* DATA TO USE *

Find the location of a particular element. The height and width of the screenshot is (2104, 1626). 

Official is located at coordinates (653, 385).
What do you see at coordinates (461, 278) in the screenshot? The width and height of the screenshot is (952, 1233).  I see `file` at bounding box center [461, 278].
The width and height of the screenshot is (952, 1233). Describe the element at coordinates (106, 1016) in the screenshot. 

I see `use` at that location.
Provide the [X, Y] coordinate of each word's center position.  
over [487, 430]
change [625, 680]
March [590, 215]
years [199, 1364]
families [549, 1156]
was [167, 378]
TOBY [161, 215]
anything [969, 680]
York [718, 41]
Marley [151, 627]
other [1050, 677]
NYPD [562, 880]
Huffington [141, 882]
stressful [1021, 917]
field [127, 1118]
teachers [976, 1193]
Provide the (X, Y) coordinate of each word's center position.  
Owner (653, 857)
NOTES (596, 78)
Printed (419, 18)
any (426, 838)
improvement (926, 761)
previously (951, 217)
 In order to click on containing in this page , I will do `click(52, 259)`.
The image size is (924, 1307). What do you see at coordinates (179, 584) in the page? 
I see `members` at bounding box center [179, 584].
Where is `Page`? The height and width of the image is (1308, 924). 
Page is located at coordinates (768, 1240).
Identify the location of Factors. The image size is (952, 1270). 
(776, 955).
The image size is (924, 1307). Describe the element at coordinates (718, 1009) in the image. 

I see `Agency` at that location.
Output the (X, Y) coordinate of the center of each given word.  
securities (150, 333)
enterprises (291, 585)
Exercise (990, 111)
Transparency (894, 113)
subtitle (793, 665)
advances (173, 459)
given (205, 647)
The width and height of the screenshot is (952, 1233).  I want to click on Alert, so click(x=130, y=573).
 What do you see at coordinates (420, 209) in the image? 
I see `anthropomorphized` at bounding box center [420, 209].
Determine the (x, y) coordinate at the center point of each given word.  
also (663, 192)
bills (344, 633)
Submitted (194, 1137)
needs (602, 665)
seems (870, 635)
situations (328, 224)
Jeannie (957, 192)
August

* TASK DETAILS *
Rewrite all the items above, swapping "Provide" for "Give" and leaving everything else unchanged.

* SOLUTION FOR THIS PROBLEM *
Find the location of a particular element. The height and width of the screenshot is (2104, 1626). 

Official is located at coordinates (653, 385).
What do you see at coordinates (461, 278) in the screenshot? The width and height of the screenshot is (952, 1233).  I see `file` at bounding box center [461, 278].
The width and height of the screenshot is (952, 1233). Describe the element at coordinates (106, 1016) in the screenshot. 

I see `use` at that location.
Give the [X, Y] coordinate of each word's center position.  
over [487, 430]
change [625, 680]
March [590, 215]
years [199, 1364]
families [549, 1156]
was [167, 378]
TOBY [161, 215]
anything [969, 680]
York [718, 41]
Marley [151, 627]
other [1050, 677]
NYPD [562, 880]
Huffington [141, 882]
stressful [1021, 917]
field [127, 1118]
teachers [976, 1193]
Give the (X, Y) coordinate of each word's center position.  
Owner (653, 857)
NOTES (596, 78)
Printed (419, 18)
any (426, 838)
improvement (926, 761)
previously (951, 217)
 In order to click on containing in this page , I will do `click(52, 259)`.
The image size is (924, 1307). What do you see at coordinates (179, 584) in the page? 
I see `members` at bounding box center [179, 584].
Where is `Page`? The height and width of the image is (1308, 924). 
Page is located at coordinates (768, 1240).
Identify the location of Factors. The image size is (952, 1270). 
(776, 955).
The image size is (924, 1307). Describe the element at coordinates (718, 1009) in the image. 

I see `Agency` at that location.
Output the (X, Y) coordinate of the center of each given word.  
securities (150, 333)
enterprises (291, 585)
Exercise (990, 111)
Transparency (894, 113)
subtitle (793, 665)
advances (173, 459)
given (205, 647)
The width and height of the screenshot is (952, 1233).  I want to click on Alert, so click(x=130, y=573).
 What do you see at coordinates (420, 209) in the image? 
I see `anthropomorphized` at bounding box center [420, 209].
Determine the (x, y) coordinate at the center point of each given word.  
also (663, 192)
bills (344, 633)
Submitted (194, 1137)
needs (602, 665)
seems (870, 635)
situations (328, 224)
Jeannie (957, 192)
August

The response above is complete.